Pino Perspectives: Multimodal transportation: Building cities that move better
By Nicholai Go
A multimodal city matches every trip with the best way to travel. Different modes, one seamless journey (Artist's perspective: Nicholai Go)
The success of a city is not measured by the height of its skyline or the width of its roads. It is measured by how easily people can move through it. Every commute to work, every trip to school, every delivery, and every visit to family depends on a transportation system that is safe, reliable, and efficient. When movement becomes difficult, the city itself becomes less productive, less accessible, and ultimately less livable. Transportation is the circulatory system of a city. When it fails, the city suffers cardiac arrest.

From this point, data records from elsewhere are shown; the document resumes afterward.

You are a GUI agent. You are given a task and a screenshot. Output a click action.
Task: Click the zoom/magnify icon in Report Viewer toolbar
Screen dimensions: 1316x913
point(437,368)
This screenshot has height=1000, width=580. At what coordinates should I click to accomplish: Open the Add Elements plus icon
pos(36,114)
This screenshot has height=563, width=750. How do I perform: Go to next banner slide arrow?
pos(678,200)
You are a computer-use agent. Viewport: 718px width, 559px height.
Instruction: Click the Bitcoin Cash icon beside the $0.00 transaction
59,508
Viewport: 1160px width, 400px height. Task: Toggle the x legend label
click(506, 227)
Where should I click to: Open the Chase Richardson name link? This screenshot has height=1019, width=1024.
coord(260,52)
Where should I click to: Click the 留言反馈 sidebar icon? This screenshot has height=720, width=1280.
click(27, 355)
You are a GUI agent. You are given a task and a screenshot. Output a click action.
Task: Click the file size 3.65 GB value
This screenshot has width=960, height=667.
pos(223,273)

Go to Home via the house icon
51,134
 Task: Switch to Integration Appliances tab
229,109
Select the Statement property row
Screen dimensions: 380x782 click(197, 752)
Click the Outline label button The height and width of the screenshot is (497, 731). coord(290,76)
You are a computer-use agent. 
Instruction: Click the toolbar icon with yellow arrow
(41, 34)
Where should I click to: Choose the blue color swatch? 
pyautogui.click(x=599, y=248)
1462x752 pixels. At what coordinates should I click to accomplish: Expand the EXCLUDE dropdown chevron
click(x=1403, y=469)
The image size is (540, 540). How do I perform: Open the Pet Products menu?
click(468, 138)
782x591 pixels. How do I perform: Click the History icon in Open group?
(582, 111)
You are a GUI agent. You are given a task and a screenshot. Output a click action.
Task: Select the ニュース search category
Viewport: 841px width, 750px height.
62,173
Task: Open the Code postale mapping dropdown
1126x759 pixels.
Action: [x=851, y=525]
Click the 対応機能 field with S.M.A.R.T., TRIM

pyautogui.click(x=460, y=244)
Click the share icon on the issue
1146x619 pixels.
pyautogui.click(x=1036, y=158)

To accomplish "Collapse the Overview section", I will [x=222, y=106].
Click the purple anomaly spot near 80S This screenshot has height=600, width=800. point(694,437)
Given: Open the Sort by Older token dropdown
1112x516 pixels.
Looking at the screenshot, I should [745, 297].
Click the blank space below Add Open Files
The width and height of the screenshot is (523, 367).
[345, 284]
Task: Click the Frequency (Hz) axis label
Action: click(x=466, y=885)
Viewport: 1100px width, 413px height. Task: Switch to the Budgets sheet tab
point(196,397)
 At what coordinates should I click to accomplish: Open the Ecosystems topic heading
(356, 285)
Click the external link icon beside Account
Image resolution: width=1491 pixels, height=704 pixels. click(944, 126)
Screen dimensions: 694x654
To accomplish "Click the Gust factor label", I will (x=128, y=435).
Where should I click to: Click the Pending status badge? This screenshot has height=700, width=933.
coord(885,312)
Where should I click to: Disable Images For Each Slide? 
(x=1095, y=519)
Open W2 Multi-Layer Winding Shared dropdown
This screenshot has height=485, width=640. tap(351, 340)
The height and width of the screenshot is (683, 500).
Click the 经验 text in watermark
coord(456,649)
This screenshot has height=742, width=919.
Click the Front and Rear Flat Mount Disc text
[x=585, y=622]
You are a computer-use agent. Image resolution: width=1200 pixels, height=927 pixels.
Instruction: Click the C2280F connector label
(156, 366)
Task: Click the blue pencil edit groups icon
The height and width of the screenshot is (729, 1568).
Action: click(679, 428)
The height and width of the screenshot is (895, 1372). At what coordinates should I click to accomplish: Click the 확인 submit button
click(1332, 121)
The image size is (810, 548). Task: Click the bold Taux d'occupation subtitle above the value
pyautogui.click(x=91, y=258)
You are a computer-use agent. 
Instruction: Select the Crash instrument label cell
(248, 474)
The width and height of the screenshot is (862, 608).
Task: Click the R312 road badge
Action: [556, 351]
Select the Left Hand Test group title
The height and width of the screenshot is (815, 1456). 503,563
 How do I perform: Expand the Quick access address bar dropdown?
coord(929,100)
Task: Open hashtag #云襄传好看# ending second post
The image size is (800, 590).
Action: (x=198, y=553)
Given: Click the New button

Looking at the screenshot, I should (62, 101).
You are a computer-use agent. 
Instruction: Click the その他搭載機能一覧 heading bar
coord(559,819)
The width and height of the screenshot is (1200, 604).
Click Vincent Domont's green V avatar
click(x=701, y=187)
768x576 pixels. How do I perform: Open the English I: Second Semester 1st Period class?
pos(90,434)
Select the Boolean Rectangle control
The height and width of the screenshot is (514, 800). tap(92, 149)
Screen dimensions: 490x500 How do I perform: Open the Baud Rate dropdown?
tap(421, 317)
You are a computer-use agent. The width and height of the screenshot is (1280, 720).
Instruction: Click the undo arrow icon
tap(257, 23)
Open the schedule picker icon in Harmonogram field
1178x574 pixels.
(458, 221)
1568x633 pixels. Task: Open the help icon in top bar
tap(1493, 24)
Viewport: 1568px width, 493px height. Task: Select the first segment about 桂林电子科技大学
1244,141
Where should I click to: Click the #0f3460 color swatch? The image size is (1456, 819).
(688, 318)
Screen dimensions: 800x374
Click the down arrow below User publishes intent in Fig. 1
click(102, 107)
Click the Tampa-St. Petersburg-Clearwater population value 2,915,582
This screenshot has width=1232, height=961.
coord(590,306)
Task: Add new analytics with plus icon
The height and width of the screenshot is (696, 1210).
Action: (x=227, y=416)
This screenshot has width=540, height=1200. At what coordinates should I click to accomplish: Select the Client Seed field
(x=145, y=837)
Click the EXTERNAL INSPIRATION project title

As our cities continue to grow, transportation must evolve alongside them. Around the world, urban centers have developed systems that reflect their own geography and culture. Tokyo has built one of the world's most efficient rail networks. Copenhagen has transformed cycling into a primary mode of transportation. Bogota has demonstrated the effectiveness of Bus Rapid Transit in moving large numbers of people efficiently. These cities did not succeed because they found a single perfect solution. They succeeded because they developed transportation systems that responded to their unique needs. The Philippines has the opportunity to do the same.
Our cities already possess a remarkable diversity of transportation. We have jeepneys, tricycles, buses, ferries, motorcycles, bicycles, and even the bangka serving coastal communities. These are more than modes of transportation. They are part of our identity and have evolved to meet the country's varied geography and everyday realities. Yet instead of operating as one coordinated network, these systems often function independently, forcing commuters to navigate disconnected and inefficient journeys.
(Artist's perspective: Nicholai Go)
The traditional response to traffic has been to build wider roads and add more lanes for private vehicles. However, cities around the world have shown that expanding road capacity alone rarely solves congestion over the long term. Likewise, while the expansion of rail and subway systems is necessary, mass transit alone cannot address every transportation challenge. No single mode of transport can meet the needs of every journey.
This is where the concept of multimodal transportation becomes essential. Rather than relying on one dominant form of transportation, multimodal planning recognizes that every mode has a specific role to play. Walking is ideal for short neighborhood trips. Bicycles provide an efficient option for nearby destinations. Tricycles offer valuable first and last mile connections. Jeepneys remain highly effective in distributing passengers across local streets. Buses and rail systems serve longer, higher capacity journeys, while ferries and bangka can utilize waterways that often remain underused.
The goal is not to replace these modes, but to connect them into one seamless transportation network where each complements the others. A commuter should be able to walk safely to a transport stop, ride a jeepney to a rail station, travel efficiently across the city by train, and complete the final stretch by bicycle or shuttle. Every mode should perform the task it is best suited for.
Building our future city will require more than infrastructure investment. It will require a shift in how we think about mobility. Success should not be measured by how many kilometers of roads we build, but by how easily people can reach jobs, schools, parks, healthcare, and opportunities. Transportation should be designed around people rather than vehicles.
The future of Philippine cities does not lie in abandoning the transportation systems that make us unique. Instead, it lies in embracing them, improving them, and integrating them into a connected multimodal network. By choosing the right mode of transportation for the right journey, we can create cities that are more efficient, more sustainable, and ultimately more livable for every Filipino.